Booming gun sales have help Sturm, Ruger's profits grow, boosting its quarterly dividend, but that may now be at risk. Image source: Getty Images.
Sturm, Ruger's (NYSE: RGR) dividend is all over the place. Last month, the board of directors set the third-quarter payout at $0.41 per share, almost 14% higher than the dividend a year ago, but 9% lower than the one it paid out for the same period in 2014. In fact, there doesn't seem to be any rhyme or reason to what the gunmaker will pay in any given quarter, and that's for one very good reason: There isn't one.

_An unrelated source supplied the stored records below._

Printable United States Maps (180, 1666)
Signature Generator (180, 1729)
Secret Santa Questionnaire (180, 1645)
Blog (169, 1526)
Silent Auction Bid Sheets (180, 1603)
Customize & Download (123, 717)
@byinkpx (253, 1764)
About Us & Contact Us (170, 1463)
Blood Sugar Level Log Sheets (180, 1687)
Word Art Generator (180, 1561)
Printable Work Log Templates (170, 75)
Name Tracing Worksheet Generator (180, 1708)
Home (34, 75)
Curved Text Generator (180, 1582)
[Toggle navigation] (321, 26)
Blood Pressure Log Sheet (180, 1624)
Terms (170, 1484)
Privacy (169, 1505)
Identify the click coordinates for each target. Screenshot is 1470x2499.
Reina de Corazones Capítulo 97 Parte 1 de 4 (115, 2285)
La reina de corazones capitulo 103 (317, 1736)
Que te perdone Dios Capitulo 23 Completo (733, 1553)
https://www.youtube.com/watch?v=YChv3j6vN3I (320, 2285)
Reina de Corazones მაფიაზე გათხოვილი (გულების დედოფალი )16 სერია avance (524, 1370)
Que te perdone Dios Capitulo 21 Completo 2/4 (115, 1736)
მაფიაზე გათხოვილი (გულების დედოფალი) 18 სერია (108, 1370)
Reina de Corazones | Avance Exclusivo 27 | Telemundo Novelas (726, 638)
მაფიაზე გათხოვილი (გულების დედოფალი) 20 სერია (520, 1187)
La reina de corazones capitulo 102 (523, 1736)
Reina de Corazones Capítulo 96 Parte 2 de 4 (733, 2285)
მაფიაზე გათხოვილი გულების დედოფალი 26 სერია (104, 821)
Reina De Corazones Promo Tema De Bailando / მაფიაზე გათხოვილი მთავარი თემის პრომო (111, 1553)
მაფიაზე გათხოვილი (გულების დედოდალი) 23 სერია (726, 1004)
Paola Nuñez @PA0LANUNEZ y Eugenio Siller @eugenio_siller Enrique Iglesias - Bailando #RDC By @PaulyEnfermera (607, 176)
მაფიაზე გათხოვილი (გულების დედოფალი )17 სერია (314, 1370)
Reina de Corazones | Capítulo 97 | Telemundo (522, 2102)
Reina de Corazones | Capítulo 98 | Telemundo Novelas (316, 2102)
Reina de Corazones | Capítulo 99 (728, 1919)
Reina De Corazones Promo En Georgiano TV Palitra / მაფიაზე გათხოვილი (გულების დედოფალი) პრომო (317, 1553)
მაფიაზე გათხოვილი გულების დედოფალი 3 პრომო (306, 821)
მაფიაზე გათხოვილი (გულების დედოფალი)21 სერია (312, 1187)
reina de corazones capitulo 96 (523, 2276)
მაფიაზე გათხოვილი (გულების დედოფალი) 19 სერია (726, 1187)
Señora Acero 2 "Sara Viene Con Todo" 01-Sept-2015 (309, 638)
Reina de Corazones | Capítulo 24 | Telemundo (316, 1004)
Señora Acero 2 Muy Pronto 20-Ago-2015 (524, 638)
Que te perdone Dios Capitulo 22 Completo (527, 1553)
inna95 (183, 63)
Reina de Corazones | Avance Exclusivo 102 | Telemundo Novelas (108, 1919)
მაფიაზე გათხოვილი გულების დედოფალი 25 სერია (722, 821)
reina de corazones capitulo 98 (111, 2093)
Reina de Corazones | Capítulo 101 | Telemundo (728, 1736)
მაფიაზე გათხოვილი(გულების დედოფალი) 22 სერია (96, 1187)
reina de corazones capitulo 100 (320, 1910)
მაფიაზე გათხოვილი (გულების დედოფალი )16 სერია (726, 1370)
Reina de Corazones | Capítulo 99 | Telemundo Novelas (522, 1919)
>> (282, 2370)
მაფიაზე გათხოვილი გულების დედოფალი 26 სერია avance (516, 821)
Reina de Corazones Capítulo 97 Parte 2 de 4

Well, that's not completely true. While most companies pay dividends at a set rate, Ruger fixes its payout as a percentage of its earnings; since 2012, that has been at a rate of approximately 40% of net income. Naturally, the result of that is going to look a lot more chaotic on a fever chart than the average dividend history.
RGR Dividend data by YCharts
Getting paid to invest
Dividends offer investors a steady stream of returns on their investments, and most companies that pay them strive to attract long-term investors with stable or growing distributions over time. Yet there is no one set way to reward investors for taking a stake in a business.
For example, precious metals miners like Newmont Mining,Eldorado Gold, and Hecla Mining link their dividends to the prices of gold and silver, whileGold Resourcespays its dividend in actual bullion.
Egg producer Cal-Maine Foods has a policy similar to Ruger in that it pegs its payout at one-third of the income it produces in a particular quarter, while options and futures trading exchange CME Group sets its dividend at a rate between 50% and 60% of the prior year's cash earnings. Healthcare software systems provider Computer Programs & Systems pays a dividend equal to 70% of the previous quarter's adjusted earnings per share.
So Ruger isn't wandering too far afield from the herd with its dividend policy, but that doesn't mean its investors aren't facing a special risk with its shares that exceeds the amount typically present for all dividend investors. After all, there is always the danger any company may slash or even eliminate its payout, though most companies try to avoid that except in the most extreme circumstances.
Image source: Flickr viaFrancisco Anzola.
Not on target
Instead Sturm, Ruger's risk is unique to its business. After years of enjoying record gun sales, many analysts think the firearms industry is heading into an unusually quiet period. Over the past eight years, Ruger's annual revenues tripled to almost $545 million as fears that greater restrictions on gun ownership would be imposed pushed gun sales higher. In that same time frame, Ruger's stock price went from a low of around $4 per share in 2008 to almost $86 a share in January 2014, and today trades just north of $50 a stub.
Rival Smith & Wesson Holding (NASDAQ: SWHC) saw firearms sales jump nearly two-and-a-half times in that same period. Its stock similarly went from less than $2 a share eight years ago to $31 this summer, but now trades at around $21 a share.
Both stocks have been hurt by the election of Donald Trump to the presidency, based on the belief that the odds of any federal action on gun control have been dramatically reduced, and that will cause sales and thus profits to fall. And if that does come to pass, Sturm, Ruger's dividend could be at risk.
The gunmaker has a relatively high dividend yield -- currently 3.3%. Although that appears attractive on the surface, because of its variable nature, it will become progressively smaller if profits decline. We saw that happen in 2014 when its dividend contracted sequentially from $0.54 per share in its first quarter that year all the way down to $0.14 per share by the fourth quarter.
Fortunately for shareholders, demand rebounded and sales recovered, so that the payout staged a comeback, but if demand is about to fall off a cliff and not to recover for some time, then dividend investors may find their payout expectations from Sturm, Ruger will be shot full of holes.